Confidence Interval – How to Calculate Confidence Level for a Given Sample Size and Population Size?

confidence intervalmathematical-statisticsproportion;sample-sizesampling

It's been a while since I had statistics in uni, and so I'm a little rusty. I need some help with a fairly straight forward calculation of the confidence level of a sample size. I've been trying to look for an answer on CrossValidated but came to the conclusion that answers are often to complicated for me to quickly grasp. I hope that one of you is kind enough to talk me through an example and provide a formula I can apply in a confidence interval calculator I'm building.

An example: I have a sample size of 1406 respondents ($n$), a population size of 29,245,6752 ($N$), I want to have a confidence level of 95% ($z$ = 1.96) and the percentage of respondents picking a certain option 50% ($p$ = 0.5).
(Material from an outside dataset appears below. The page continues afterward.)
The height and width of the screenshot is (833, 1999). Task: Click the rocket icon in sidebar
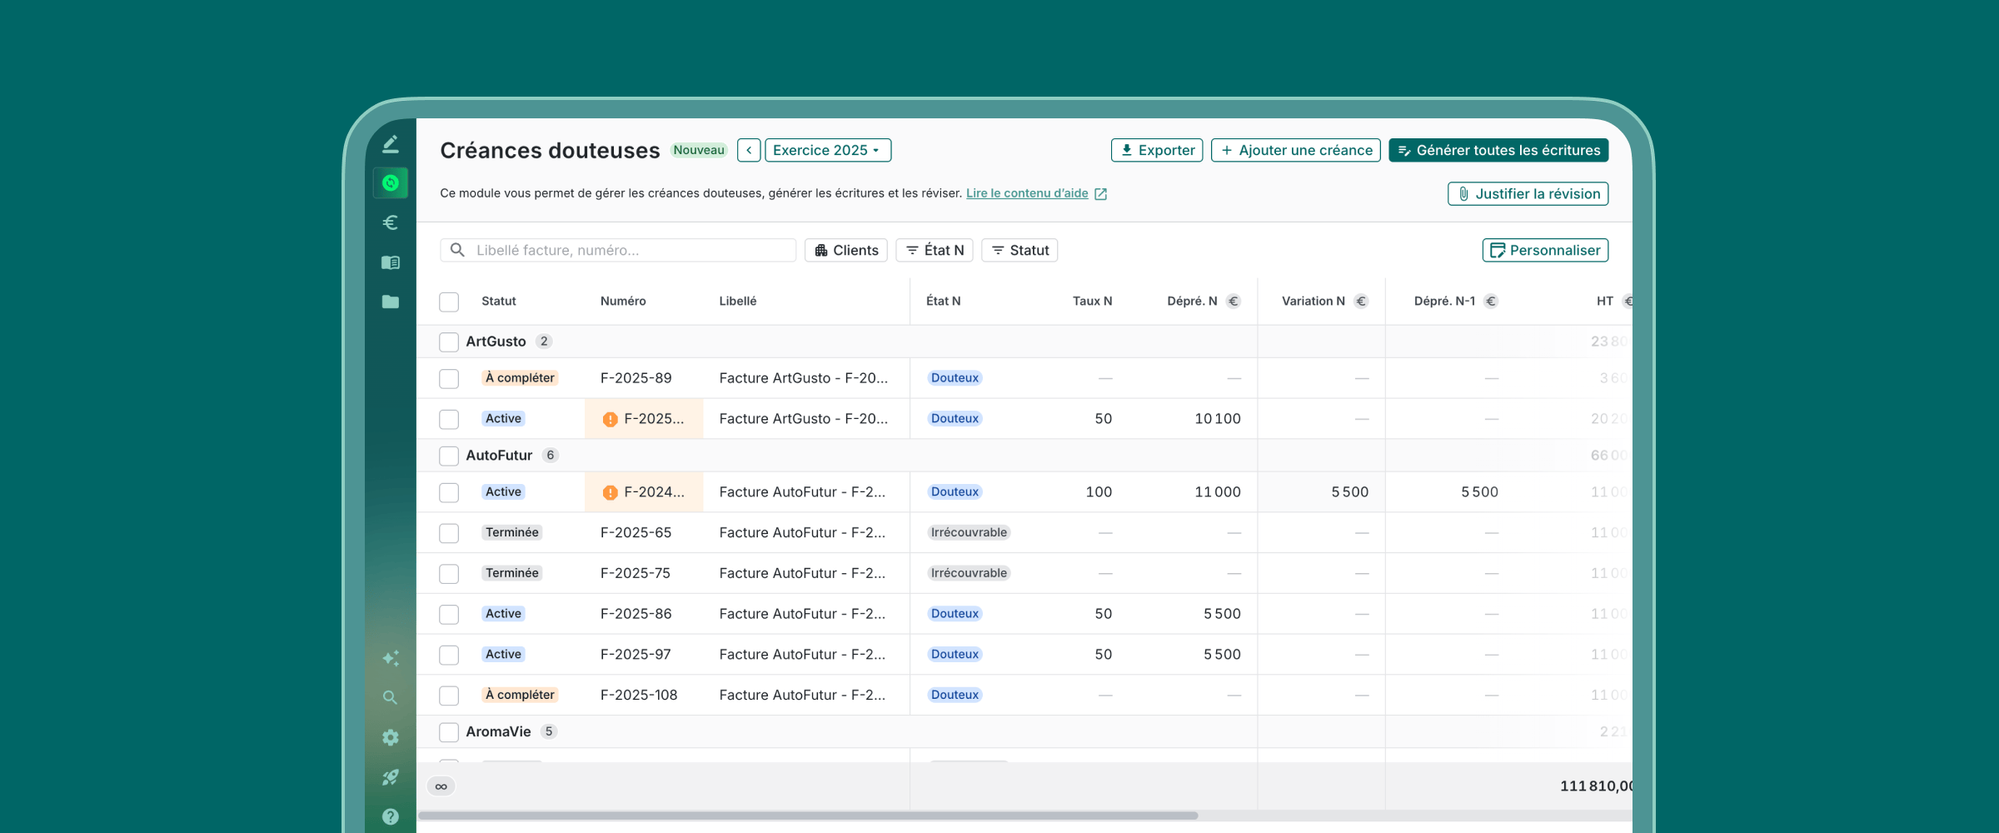point(390,777)
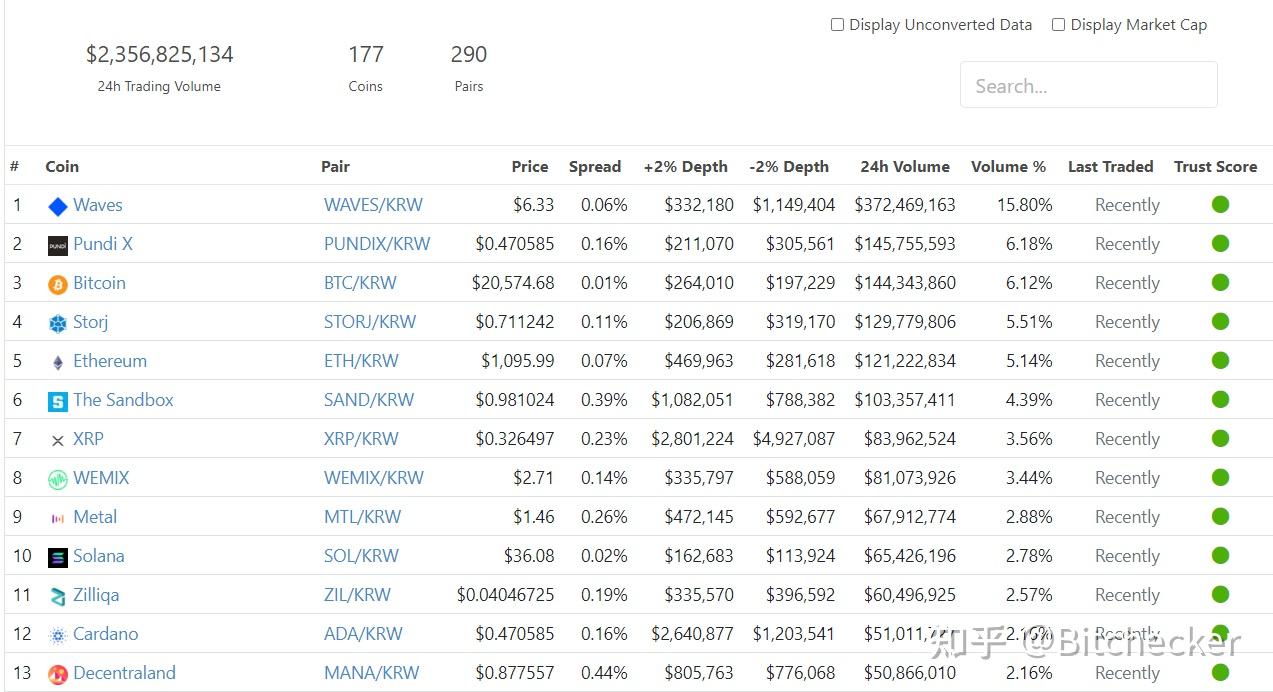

Is there anyone who wants to walk me through the calculation with the data I just gave, and give me the formula so that I can create my calculator? Thank you very much!

Best Answer

When constructing confidence intervals usually the size of a population is far larger than the sample size. In these cases we treat the sample as if it came from an infinite population and this simplifies the analysis a bit. For these cases the confidence interval formula is the following

Lower limit:

$$p-z\sqrt{\frac{p(1-p)}{n}}$$

For your example this is $0.5-1.96\sqrt{\frac{0.5(1-0.5)}{1406}}=0.4739$

Upper limit:

$$p+z\sqrt{\frac{p(1-p)}{n}}$$

For your example this is $0.5261$ so the 95% confidence interval for the population value of $p$ is $(0.4739,0.5261)$

Small population size

When the size of the population is small then you can make an adjustment to account for this fact. In this case the confidence interval is

Lower limit:

$$p-z\sqrt{\frac{p(1-p)}{n}\left(\frac{N-n}{N-1} \right)}$$

Upper limit:

$$p+z\sqrt{\frac{p(1-p)}{n}\left(\frac{N-n}{N-1} \right)}$$

The part under the square root is modified slightly. In your example the population is huge so it's being modified by a factor of $\frac{292456752-1406}{292456752-1}= 0.999995$. You can try calculating the modified confidence interval, it doesn't change the first four decimal places.

Small sample sizes

When you sample very few people then the methods used to derive the above formulas can be invalid. A common rule for deciding if sample size is large enough is the following:

If $np > 5$ and $n(1-p)>5$ then the sample size is large enough. Your example certainly has a large enough sample size. When the sample size is too small then you should use a different interval such as the Wilson Score interval:

$$\text{Lower limit} = \frac { 2n\hat{p} + z^2 - \left[z \sqrt{z^2 - \frac{1}{n} + 4n\hat{p}(1 - \hat{p}) + (4\hat{p} - 2)} + 1\right] } { 2(n + z^2) }$$

$$\text{Upper limit} = \frac { 2n\hat{p} + z^2 + \left[z \sqrt{z^2 - \frac{1}{n} + 4n\hat{p}(1 - \hat{p}) + (4\hat{p} - 2)} + 1\right] } { 2(n + z^2) }$$

If these formulas give a value below $0$ or above $1$ (which is an impossible value for $p$) then round them to $0$ or $1$

This one doesn't have a nice way of adjusting for a small population size. If you have both a small population size and a small sample size I'd recommend prioritizing the small population size and using the second set of confidence interval formulas I described.